On Prof. Hankins’ Liberal-Conservative Approach

Prof. Hankins makes some reasonable and needed recommendations for how to fix the left’s domination of the academy. Particularly, his observation that “One important step would be to wrest control of the accreditation process from leftist bureaucracies” is spot on. This is an oft-overlooked area crying out for reform. As Prof. Hankins rightly says, “These bureaucracies have long been dominated by progressives, but more recently have been infested by the more radical, ‘woke’ variety thereof.” States, wherever possible, should introduce competition.

Likewise with Prof. Hankins’s call for approaching reform from a budgetary perspective. As he says, there is a lot of “administrative bloat.” This approach is likely to win support in the all-important court of public opinion. The idea that states should introduce their own testing regimes, which would have an impact on K-12 education is also welcome, as is his support for the new institutes that are reintroducing the classics in university systems across the country.

Prof. Hankins teaches history at Harvard, so one can understand his distaste for our polarizing politics. Indeed, one can agree with his statement that “For hyperpartisans, every boy and every gal is either a little crazy or a little moral monster.” Even those of us who recognize that we are at a crucial moment in America can benefit from understanding the world as the woke left we contend with does. Yes, many of them really have convinced themselves that this country is systemically racist, that our conceptual superstructure is “white supremacy,” and that it acts to oppress the marginalized (though many others know these to be lies but use them nonetheless to implement a transformative agenda that would be more universally rejected without the use of guilt).

But we cannot, in light of this understanding, let them rearrange American life according to this aberrant worldview. When Prof. Hankins writes that hyperpartisans of both sides believe that children “need to yanked out of state indoctrination mills or turned into Anti-Racist Baby,” he is sniffing at reality. The school is where the woke left seeks to deprogram the American mind of the white supremacy of their reveries.
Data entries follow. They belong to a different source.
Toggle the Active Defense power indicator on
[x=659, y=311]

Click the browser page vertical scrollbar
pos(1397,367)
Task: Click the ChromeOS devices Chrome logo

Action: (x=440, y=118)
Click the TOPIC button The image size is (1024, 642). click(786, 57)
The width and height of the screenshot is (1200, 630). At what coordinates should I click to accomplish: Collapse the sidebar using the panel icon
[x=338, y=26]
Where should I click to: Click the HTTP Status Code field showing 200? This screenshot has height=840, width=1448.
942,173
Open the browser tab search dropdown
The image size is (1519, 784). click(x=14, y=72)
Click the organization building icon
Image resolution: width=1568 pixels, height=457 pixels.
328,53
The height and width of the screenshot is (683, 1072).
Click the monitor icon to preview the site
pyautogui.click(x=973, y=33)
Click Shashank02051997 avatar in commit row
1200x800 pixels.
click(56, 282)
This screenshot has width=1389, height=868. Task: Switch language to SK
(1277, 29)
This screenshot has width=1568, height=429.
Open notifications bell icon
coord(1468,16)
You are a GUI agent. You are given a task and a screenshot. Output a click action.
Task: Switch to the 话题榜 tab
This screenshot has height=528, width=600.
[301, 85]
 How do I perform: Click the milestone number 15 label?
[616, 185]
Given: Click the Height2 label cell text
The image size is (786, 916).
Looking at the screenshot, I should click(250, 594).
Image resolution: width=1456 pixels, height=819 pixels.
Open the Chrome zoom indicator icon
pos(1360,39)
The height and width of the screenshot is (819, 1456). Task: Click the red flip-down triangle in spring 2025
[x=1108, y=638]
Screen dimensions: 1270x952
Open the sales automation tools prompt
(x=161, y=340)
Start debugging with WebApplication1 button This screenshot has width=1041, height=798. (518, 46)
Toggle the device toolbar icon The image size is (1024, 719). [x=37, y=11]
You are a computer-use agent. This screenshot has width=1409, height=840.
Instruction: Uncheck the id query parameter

Conservatives who have thought about the matter will understand that, as I said in my essay, the school, along with the family, is an institution where a nation’s culture is transmitted. Prof. Hankins disparages using the political process to fight the academy’s radical monoculture (a very real thing, incidentally; 96 percent of professors’ political donations at Prof. Hankins’ Harvard go to Democrats) as the “authoritarian conservative answer to these questions.”

No, this would be the democratic answer, arrived at after courageous politicians have changed the electorate’s climate of opinion, won elections, and then used the legislative process to craft the necessary remedies. Reasoning, as Prof. Hankins does, that this cannot be done because the professoriate would dig in—or as he puts it, “trying to force faculty members to do anything underestimates our powers of obstruction”—is a mere capitulation to hostage-takers. He might underestimate the power of a new, legislature-appointed board of regents willing to fire people.

One of these must be the elimination of DEI. Prof. Hankins agrees, but does not make this endeavor the central pillar of his proposal. There is no fix to the present problems in the academy without dealing with this problem first.

One last comment. Prof. Hankins would have us emulate the “liberal conservative” approach of the European People’s Party. As someone who travels to Europe every year to speak at conferences, meet with politicians, and visit family members, I can attest to the intellectual vapidity of these parties. Angela Merkel pretty much destroyed the Christian Democratic Union (CDU) she led as chancellor for 16 years, to the point that Germany today lacks a real conservative, Burkean alternative. No, that’s not how we are going to solve America’s problems.